::: THE RECORDS :::

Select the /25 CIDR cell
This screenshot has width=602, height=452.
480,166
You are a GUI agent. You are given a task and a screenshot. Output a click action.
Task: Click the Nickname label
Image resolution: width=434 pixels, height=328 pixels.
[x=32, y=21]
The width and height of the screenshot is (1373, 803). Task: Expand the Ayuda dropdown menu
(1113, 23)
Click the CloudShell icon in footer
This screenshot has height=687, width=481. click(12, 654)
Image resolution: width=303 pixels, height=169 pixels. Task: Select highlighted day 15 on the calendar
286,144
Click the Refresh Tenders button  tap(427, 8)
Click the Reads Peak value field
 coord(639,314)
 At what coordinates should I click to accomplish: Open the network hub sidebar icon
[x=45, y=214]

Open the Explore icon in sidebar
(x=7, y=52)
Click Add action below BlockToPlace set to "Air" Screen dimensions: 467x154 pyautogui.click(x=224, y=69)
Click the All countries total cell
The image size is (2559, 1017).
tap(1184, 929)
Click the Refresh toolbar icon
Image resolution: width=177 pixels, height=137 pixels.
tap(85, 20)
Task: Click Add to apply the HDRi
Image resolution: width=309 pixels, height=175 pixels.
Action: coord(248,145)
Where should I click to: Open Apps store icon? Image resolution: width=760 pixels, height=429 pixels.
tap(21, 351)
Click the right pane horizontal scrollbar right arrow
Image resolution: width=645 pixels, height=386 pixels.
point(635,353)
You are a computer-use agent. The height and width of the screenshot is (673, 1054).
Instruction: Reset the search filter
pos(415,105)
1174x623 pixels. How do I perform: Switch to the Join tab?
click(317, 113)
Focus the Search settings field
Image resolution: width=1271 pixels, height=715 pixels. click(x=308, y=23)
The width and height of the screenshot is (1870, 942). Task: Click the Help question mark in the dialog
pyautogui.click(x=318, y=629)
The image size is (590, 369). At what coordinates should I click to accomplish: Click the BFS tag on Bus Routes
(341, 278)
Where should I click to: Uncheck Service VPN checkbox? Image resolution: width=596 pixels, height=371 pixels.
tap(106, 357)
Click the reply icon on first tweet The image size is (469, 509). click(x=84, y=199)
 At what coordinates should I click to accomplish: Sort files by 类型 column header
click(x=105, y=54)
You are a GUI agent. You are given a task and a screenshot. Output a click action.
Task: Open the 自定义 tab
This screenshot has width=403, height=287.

:::

• [TASK STATEMENT]:
Copy all of the material above line for line, with no changes.

• [FINISHED ANSWER]:
Select the /25 CIDR cell
This screenshot has width=602, height=452.
480,166
You are a GUI agent. You are given a task and a screenshot. Output a click action.
Task: Click the Nickname label
Image resolution: width=434 pixels, height=328 pixels.
[x=32, y=21]
The width and height of the screenshot is (1373, 803). Task: Expand the Ayuda dropdown menu
(1113, 23)
Click the CloudShell icon in footer
This screenshot has height=687, width=481. click(12, 654)
Image resolution: width=303 pixels, height=169 pixels. Task: Select highlighted day 15 on the calendar
286,144
Click the Refresh Tenders button  tap(427, 8)
Click the Reads Peak value field
 coord(639,314)
 At what coordinates should I click to accomplish: Open the network hub sidebar icon
[x=45, y=214]

Open the Explore icon in sidebar
(x=7, y=52)
Click Add action below BlockToPlace set to "Air" Screen dimensions: 467x154 pyautogui.click(x=224, y=69)
Click the All countries total cell
The image size is (2559, 1017).
tap(1184, 929)
Click the Refresh toolbar icon
Image resolution: width=177 pixels, height=137 pixels.
tap(85, 20)
Task: Click Add to apply the HDRi
Image resolution: width=309 pixels, height=175 pixels.
Action: coord(248,145)
Where should I click to: Open Apps store icon? Image resolution: width=760 pixels, height=429 pixels.
tap(21, 351)
Click the right pane horizontal scrollbar right arrow
Image resolution: width=645 pixels, height=386 pixels.
point(635,353)
You are a computer-use agent. The height and width of the screenshot is (673, 1054).
Instruction: Reset the search filter
pos(415,105)
1174x623 pixels. How do I perform: Switch to the Join tab?
click(317, 113)
Focus the Search settings field
Image resolution: width=1271 pixels, height=715 pixels. click(x=308, y=23)
The width and height of the screenshot is (1870, 942). Task: Click the Help question mark in the dialog
pyautogui.click(x=318, y=629)
The image size is (590, 369). At what coordinates should I click to accomplish: Click the BFS tag on Bus Routes
(341, 278)
Where should I click to: Uncheck Service VPN checkbox? Image resolution: width=596 pixels, height=371 pixels.
tap(106, 357)
Click the reply icon on first tweet The image size is (469, 509). click(x=84, y=199)
 At what coordinates should I click to accomplish: Sort files by 类型 column header
click(x=105, y=54)
You are a GUI agent. You are given a task and a screenshot. Output a click action.
Task: Open the 自定义 tab
This screenshot has width=403, height=287.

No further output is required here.